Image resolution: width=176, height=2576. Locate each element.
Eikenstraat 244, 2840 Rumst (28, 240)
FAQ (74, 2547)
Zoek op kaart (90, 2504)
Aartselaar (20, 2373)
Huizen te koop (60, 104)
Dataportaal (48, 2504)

• • •

Swap "element" for "item" in the lines above and write them out again with nothing else changed.

Image resolution: width=176, height=2576. Locate each item.
Eikenstraat 244, 2840 Rumst (28, 240)
FAQ (74, 2547)
Zoek op kaart (90, 2504)
Aartselaar (20, 2373)
Huizen te koop (60, 104)
Dataportaal (48, 2504)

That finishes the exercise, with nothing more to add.